Actually, I'd like some clarification on that. How _does_ he treat you? You mentioned he ignores you. What else?

And while you're at it, how do you treat him?

And finally, how do you think HE thinks you treat him?


----------



## Toffer (Jan 31, 2012)

Actually, I was a little concerned over why she married him "so I desperately wanted to get married to give a family to my son"

This is also a huge issue for you. Did you ever actually love the guy or did you just want the ring? Could it be possible that he knows or senses this from the way you treat him?

You obviously resent him on many levels and I suspect that him not working in the last 4 years is a huge issue for you. However, you do not go into any details surrounding this issue so it's hard to say what's going on. I have friends and relatives who have been out of work for almost as long that I know have tried almost everything to get a job and it's killing them! 

You got involved with this man for your son and now are afraid to leave for the same reason. 

While it doesn't sound like a good marriage, have you tried anything to make it better like counseling for the both of you?

If he refuses to go, you definitely need some individual counseling


----------



## CallaLily (Jan 13, 2011)

Sounds like a unhealthy mess. present him with separation papers ASAP so you and your son can go on with your lives. Next time, do NOT get married just to provide a family for your son. Thats not a reason at all.


----------



## turnera (Jan 22, 2010)

Kayla said:


> Why does this continue to happen to me?

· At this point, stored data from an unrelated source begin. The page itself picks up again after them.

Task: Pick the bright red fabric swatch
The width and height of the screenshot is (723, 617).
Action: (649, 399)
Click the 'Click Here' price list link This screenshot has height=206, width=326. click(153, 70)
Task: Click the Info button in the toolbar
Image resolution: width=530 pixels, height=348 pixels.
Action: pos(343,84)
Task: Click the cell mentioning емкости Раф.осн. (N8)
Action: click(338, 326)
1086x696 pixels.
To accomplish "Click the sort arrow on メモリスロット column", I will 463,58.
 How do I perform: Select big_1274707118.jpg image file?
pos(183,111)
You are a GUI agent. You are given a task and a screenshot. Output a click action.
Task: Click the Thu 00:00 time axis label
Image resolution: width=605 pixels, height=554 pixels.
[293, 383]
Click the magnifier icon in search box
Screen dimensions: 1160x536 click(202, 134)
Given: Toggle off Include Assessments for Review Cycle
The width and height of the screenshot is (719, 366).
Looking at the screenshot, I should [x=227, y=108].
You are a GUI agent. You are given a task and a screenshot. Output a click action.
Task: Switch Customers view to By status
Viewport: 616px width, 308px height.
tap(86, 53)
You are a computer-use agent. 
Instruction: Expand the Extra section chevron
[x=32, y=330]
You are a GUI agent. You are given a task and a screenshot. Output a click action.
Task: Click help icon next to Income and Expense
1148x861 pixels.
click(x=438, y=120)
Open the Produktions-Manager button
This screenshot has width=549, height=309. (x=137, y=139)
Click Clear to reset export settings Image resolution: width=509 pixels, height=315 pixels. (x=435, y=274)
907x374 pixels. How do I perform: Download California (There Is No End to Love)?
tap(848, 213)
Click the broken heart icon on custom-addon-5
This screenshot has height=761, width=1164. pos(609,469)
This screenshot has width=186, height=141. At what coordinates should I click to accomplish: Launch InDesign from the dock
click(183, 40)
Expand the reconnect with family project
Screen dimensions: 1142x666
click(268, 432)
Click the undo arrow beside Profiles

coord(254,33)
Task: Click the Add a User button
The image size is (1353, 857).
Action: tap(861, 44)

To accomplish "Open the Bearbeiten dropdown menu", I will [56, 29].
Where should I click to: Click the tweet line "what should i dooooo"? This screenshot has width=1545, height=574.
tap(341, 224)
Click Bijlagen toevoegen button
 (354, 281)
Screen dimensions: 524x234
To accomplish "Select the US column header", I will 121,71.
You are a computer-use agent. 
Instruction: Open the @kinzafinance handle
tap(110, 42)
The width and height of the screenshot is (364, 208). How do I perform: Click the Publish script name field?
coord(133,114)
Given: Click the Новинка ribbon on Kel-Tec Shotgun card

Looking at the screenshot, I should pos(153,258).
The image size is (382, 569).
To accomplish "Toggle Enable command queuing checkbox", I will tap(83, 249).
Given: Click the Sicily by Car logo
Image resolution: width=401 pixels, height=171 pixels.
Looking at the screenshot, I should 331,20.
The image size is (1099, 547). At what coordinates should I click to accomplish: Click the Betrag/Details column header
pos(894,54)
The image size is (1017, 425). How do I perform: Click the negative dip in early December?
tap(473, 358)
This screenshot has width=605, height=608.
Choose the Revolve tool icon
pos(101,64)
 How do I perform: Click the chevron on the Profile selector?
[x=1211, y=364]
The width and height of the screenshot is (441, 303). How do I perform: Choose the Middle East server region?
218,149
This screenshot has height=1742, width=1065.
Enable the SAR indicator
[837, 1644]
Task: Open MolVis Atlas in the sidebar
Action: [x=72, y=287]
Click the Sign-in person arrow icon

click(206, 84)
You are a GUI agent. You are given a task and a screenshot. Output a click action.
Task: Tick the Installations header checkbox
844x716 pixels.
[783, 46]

Because you have low self esteem and you think that the only way you can be happy is if some guy 'chooses' you. So you pick User guys who know you're a Giver and they continue to Use.

Let's see if I get this right:
YOU pay the bills.
YOU handle the housework.
YOU raise your son.
YOU sit by while your H abuses you with websites and other women and don't kick him out.
YOU think that ANY guy is better than NO guy for your son, so you keep this loser around...teaching your son the exact same low expectations and teaching him to be a User just like his 'dad.'


----------



## COguy (Dec 1, 2011)

Kayla said:


> Why does this continue to happen to me?


I'll give you a hard dose of reality:

1. You had a baby with someone from an unstable position (lack of discipline).
2. Your solution to a bad situation was a hurried, rushed, decision (marrying because you were pregnant)
3. You don't regret that mistake, which sounds like you don't understand why it was a bad idea.
4. Your husband is having an EA on you and yet you stick around out of fear (lack of self-respect)
5. Instead of taking responsibility for your mistakes and lack of proper decision making, you blameshift to your husband claiming that he is "pushing you to your ex's arms."

No one is pushing you to make a bad decision, you have the choice with how you will react to a bad situation. Your husband cheating on you is not an excuse for you to lower your integrity.

Until you own up to the mistakes you made, and then take active steps to correcting them, you will continue to find yourself in bad situations.

Start by gaining some self-respect. The fact that your husband is cheating on you and yet you are not kicking him out shows that you have little worth for yourself. You can not be in a healthy relationship where you do not value yourself. If you get back with your ex, expect the same patterns to emerge from that relationship (there's a reason he's an ex).


----------



## uzername (May 1, 2012)

I think one of you should go stay with a friend for a while (at least a month). It will help both of you realize what you want. Do not worry too much about your son. Kids are stronger than we give them credit for. Besides, your son knows mom & dad are not happy. It might actually give him some relief from the stress, too. 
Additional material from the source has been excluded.